→ **EXCERPT TO READ**:
What is latent Dirichlet allocation? It’s a way of automatically discovering topics that these sentences contain. For example, given these sentences and asked for 2 topics, LDA might produce something like:

* **Sentences 1 and 2:** 100% Topic A
* **Sentences 3 and 4:** 100% Topic B
* **Sentence 5:** 60% Topic A, 40% Topic B
* **Topic A:** 30% broccoli, 15% bananas, 10% breakfast, 10% munching, … (at which point, you could interpret topic A to be about food)
* **Topic B:** 20% chinchillas, 20% kittens, 20% cute, 15% hamster, … (at which point, you could interpret topic B to be about cute animals)

The question, of course, is: how does LDA perform this discovery?



#LDA Model#

LDA is a generative probabilistic model( a three-level hierarchical Bayesian model) for collections of discrete data such as text corpora, in which each item of a collection is modeled as a finite mixture over an underlying set of topics. Each topic is, in turn, modeled as an infinite mixture over an underlying set of topic probabilities. In the context of text modeling, the topic probabilities provide an explicit representation of a document.
In more detail, LDA represents documents as mixtures of topics that spit out words with certain probabilities. It assumes that documents are produced in the following fashion: when writing each document, you

* Decide on the number of words N the document will have (say, according to a Poisson distribution).
* Choose a topic mixture for the document (according to a Dirichlet distribution over a fixed set of K topics). For example, assuming that we have the two food and cute animal topics above, you might choose the document to consist of 1/3 food and 2/3 cute animals.
Generate each word w_i in the document by:
First picking a topic (according to the multinomial distribution that you sampled above; for example, you might pick the food topic with 1/3 probability and the cute animals topic with 2/3 probability).
* Using the topic to generate the word itself (according to the topic’s multinomial distribution). For example, if we selected the food topic, we might generate the word “broccoli” with 30% probability, “bananas” with 15% probability, and so on.

→ **DATA SEGMENT**:
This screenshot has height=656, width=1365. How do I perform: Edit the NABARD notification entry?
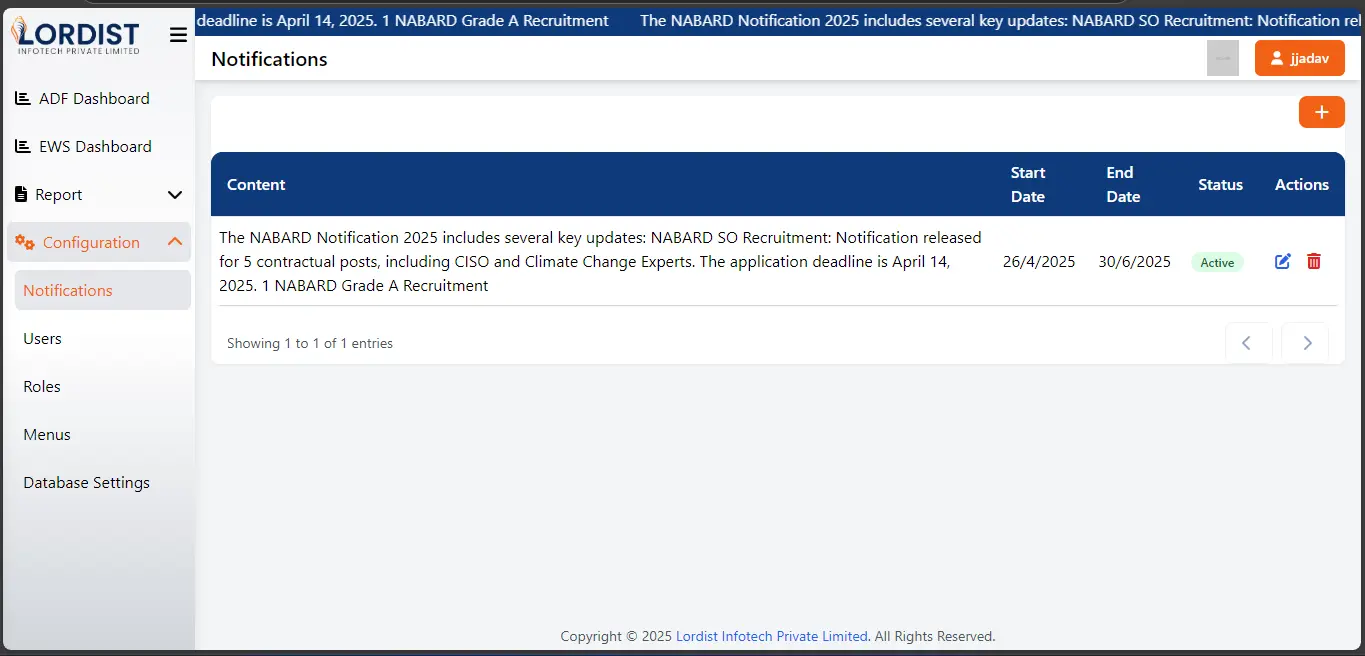click(1283, 262)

→ **WHAT THE EXERCISE ASKS**:
In the passage on latent Dirichlet allocation, what kind of distribution is used to choose a document's topic mixture? Answer from the passage on latent Dirichlet allocation alone, not from the material.

→ **SOLUTION**:
A Dirichlet distribution over a fixed set of K topics.